Archive for the '3D Graphics Thingy' Category
An old project of mine may return from the dead. A few years ago, I started an ambitious project to build a 3D graphics processor using an FPGA. The goal was to create a simple version of the GPU you might find in your PC or video game console – something able to work in tandem with a standard CPU, handling the 3D transform math and pixel rasterization needed to draw pictures of spinning cubes and teapots and things. At the time I was doing a lot of 3D software programming for my job as a game developer, so the idea of building 3D hardware was exciting.
Unfortunately, 3DGT quickly turned into How to Shrink Memory Bandwidth Requirements, How to Build a High Performance DDR2 Memory Controller, and then How to Debug the Xilinx Development Tools, none of which were any fun. I eventually gave up, without ever getting to any of the interesting graphics-related stuff.
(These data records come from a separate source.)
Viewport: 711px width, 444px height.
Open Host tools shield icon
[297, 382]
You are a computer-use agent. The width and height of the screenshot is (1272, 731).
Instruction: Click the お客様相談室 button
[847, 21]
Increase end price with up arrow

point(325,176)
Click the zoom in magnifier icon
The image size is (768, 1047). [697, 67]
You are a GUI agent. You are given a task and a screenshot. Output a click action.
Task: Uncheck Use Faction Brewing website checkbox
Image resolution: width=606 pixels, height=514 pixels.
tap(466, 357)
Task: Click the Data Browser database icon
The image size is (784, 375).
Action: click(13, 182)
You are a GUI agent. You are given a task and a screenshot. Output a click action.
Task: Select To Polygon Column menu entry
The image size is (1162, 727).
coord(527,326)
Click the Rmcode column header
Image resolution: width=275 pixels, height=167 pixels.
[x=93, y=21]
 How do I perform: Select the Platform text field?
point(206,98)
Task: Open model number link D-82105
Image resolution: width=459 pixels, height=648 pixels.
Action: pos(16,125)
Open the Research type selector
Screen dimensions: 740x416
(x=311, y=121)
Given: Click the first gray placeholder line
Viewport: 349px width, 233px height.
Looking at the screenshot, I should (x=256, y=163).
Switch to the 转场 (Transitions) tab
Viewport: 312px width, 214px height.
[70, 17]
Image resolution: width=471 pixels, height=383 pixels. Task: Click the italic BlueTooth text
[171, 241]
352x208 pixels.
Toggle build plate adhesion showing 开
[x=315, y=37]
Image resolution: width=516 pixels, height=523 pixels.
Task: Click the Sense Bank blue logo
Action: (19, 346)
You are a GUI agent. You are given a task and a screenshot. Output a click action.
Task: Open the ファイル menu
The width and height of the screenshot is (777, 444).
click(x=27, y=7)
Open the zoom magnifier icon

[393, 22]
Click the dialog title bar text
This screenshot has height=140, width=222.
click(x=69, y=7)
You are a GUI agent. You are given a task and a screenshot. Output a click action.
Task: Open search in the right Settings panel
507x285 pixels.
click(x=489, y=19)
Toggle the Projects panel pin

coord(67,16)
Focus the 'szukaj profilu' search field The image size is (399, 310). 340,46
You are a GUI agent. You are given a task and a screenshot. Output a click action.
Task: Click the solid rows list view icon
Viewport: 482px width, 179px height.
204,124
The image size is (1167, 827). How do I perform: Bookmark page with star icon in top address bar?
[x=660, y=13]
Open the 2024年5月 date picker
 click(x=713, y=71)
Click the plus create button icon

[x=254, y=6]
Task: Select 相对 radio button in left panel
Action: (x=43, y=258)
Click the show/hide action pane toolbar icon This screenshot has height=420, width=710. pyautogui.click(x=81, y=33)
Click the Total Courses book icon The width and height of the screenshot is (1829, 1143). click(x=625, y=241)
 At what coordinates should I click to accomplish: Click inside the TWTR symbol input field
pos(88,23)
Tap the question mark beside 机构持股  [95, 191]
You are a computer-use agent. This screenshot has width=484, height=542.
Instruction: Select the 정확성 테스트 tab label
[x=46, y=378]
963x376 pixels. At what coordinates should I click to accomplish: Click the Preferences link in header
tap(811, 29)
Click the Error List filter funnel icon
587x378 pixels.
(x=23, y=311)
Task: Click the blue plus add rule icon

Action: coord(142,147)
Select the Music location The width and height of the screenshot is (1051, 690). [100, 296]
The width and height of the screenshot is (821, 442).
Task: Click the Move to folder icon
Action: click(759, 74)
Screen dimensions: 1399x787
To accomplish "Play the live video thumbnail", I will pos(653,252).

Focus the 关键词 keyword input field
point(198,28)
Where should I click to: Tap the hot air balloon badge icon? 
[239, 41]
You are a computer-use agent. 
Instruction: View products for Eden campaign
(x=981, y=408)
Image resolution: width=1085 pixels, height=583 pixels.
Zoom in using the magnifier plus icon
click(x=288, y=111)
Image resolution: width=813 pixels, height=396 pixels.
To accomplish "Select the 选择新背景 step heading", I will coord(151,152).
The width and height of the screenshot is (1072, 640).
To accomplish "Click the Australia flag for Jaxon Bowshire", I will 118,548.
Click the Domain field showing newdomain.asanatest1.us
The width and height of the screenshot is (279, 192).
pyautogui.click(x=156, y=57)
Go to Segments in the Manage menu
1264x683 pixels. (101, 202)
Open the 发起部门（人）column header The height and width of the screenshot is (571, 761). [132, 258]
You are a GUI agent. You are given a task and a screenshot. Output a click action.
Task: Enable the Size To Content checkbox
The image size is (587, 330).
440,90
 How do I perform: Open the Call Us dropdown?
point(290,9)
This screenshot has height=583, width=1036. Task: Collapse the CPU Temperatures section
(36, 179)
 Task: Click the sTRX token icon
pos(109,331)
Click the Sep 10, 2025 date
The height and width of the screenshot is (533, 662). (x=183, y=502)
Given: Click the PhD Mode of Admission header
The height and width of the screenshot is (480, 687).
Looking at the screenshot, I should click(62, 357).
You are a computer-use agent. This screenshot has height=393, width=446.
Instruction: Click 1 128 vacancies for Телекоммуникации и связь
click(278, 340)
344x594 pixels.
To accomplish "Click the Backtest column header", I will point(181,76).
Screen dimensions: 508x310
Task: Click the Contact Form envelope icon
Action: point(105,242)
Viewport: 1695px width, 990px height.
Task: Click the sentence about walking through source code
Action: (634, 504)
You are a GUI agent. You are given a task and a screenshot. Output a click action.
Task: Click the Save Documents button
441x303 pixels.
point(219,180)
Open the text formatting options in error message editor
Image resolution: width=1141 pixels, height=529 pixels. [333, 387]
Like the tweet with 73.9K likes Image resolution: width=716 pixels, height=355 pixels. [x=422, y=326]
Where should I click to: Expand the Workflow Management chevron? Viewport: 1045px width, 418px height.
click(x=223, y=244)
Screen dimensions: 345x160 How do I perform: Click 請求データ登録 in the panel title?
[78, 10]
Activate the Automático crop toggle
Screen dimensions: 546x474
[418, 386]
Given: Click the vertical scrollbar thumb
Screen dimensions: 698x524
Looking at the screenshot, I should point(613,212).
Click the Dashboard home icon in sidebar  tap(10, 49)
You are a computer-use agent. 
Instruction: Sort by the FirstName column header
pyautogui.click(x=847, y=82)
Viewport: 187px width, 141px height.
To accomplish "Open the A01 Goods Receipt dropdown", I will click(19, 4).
Yesterday I happened to re-read my summary of the project, which concluded “Lesson learned: start with a small project and add to it incrementally, instead of beginning with grandiose plans.” That started me thinking about what kind of small and simple graphics system I could build quickly, in order to get something working I could iterate on and improve. Almost all my difficulties with 3DGT were related to DDR2 RAM and the RAM bandwidth requirements, so if I could avoid those problems, I’d be in good shape. The solution seemed simple: use standard SRAM, and shrink the frame buffer size and color bits per pixel, until the memory bandwidth requirements are reduced to an acceptable level.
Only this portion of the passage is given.